Face à l’indignation suscitée par le cas d’Ingrid, les autorités ont annoncé l’ouverture d’une enquête pour identifier la source des images publiées, et déposé un projet de loi criminalisant les fuites à la presse par des fonctionnaires de l’État. Trop peu, trop tard, pointent les manifestantes dans un pays où six femmes sur dix témoignent avoir subi des violences et où la peur de dénoncer et les défaillances de l’État ne permettent la résolution que d’un infime pourcentage de cas.
Interpellé vendredi pendant sa conférence de presse quotidienne par une militante des droits des femmes, le président Andrés Manuel López Obrador, qui a régulièrement déçu par son incapacité à démontrer une réelle compréhension du problème de la violence contre les femmes, s’est retranché derrière un incongru « décalogue » égrenant des mesures plus génériques les unes que les autres, comme « Protéger la vie des hommes et des femmes », ou « Non aux agressions contre les femmes ».

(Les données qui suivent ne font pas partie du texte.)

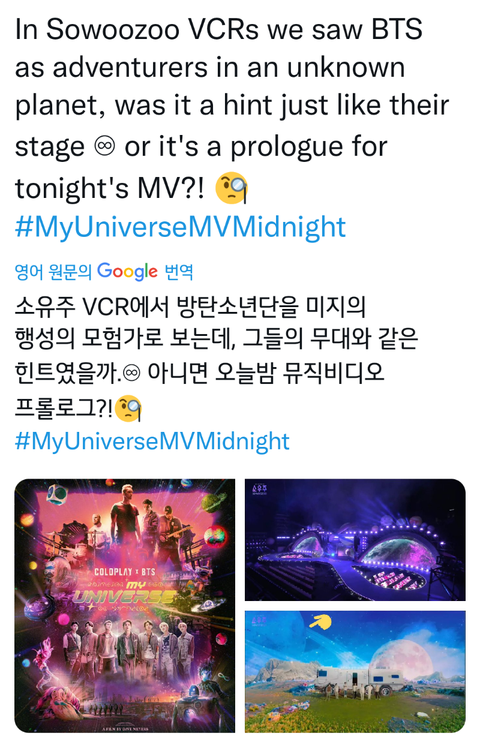This screenshot has width=480, height=739.
Task: Click the Korean translated tweet text
Action: tap(216, 357)
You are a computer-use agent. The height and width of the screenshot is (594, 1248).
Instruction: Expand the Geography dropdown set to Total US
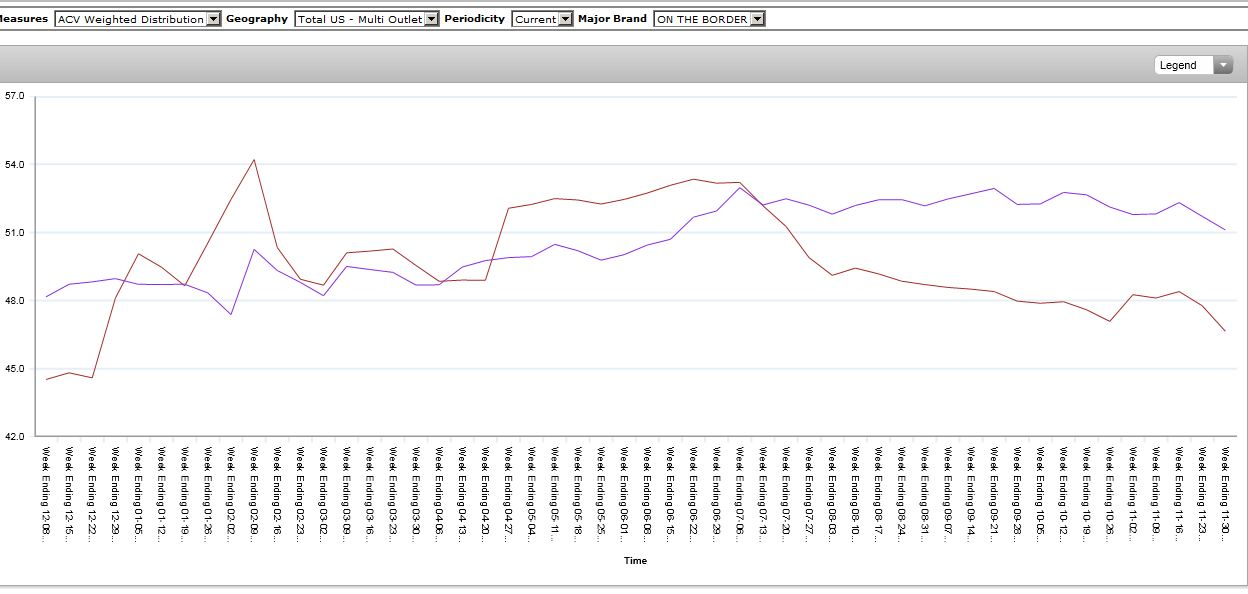pyautogui.click(x=366, y=19)
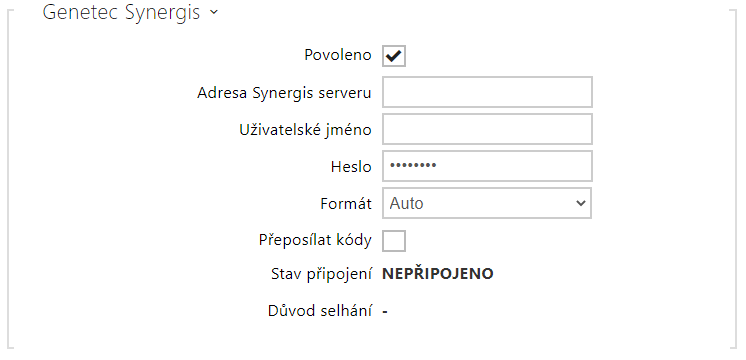The image size is (746, 360).
Task: Select the Auto value in Formát combo
Action: tap(407, 204)
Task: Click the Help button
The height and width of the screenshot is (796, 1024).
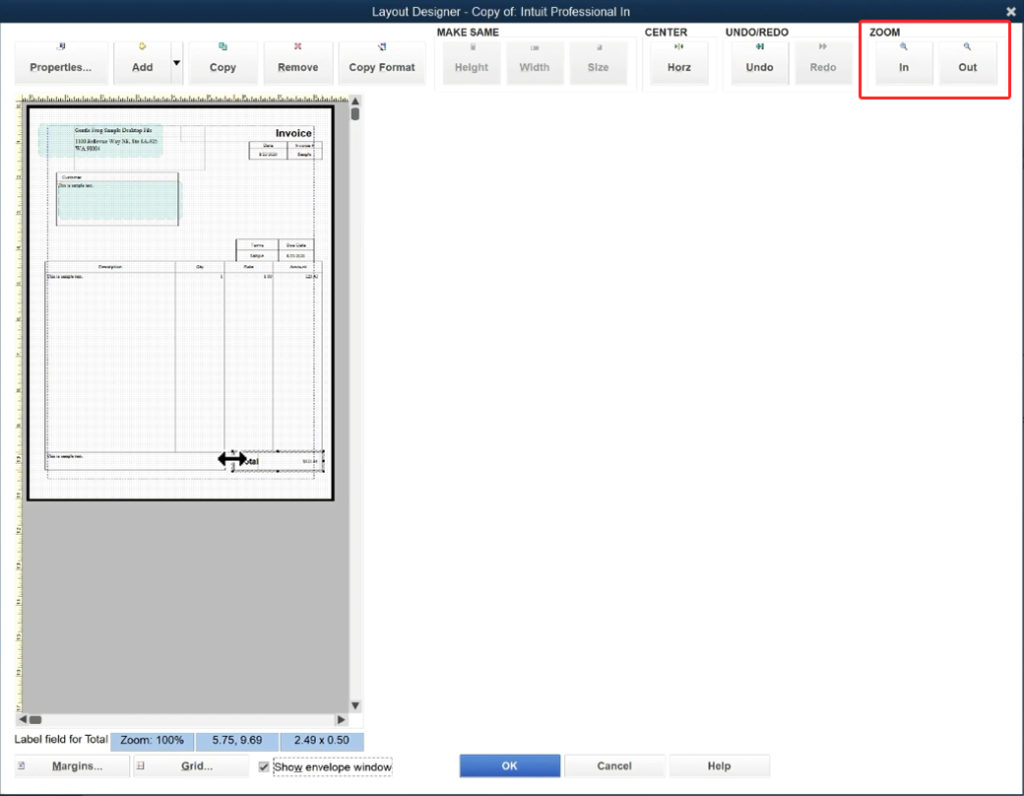Action: (719, 765)
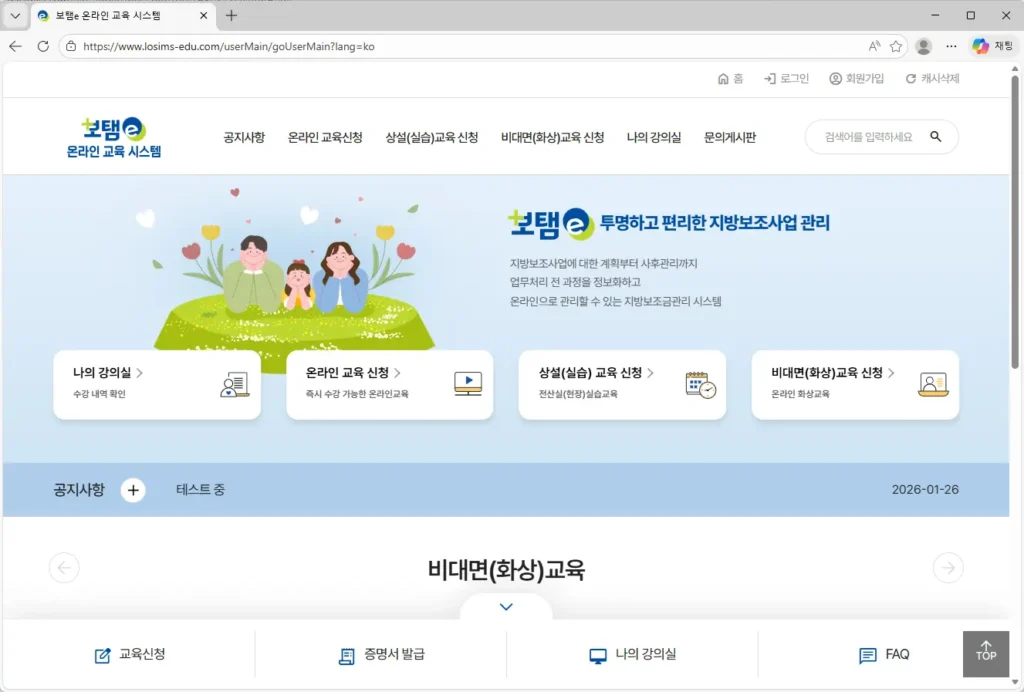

Sur les réseaux sociaux, les internautes ont massivement diffusé ces derniers jours des images de lacs paisibles, nuées de papillons et autres paysages esthétiques qu’Ingrid aurait sans doute aimé ajouter un jour à sa collection de photos de voyages, accompagnées des hashtags les plus utilisés de l’affaire, pour noyer les photos macabres de sa dépouille dans les tréfonds des algorithmes et rendre un peu de sa dignité à la jeune femme joyeuse assassinée par son compagnon.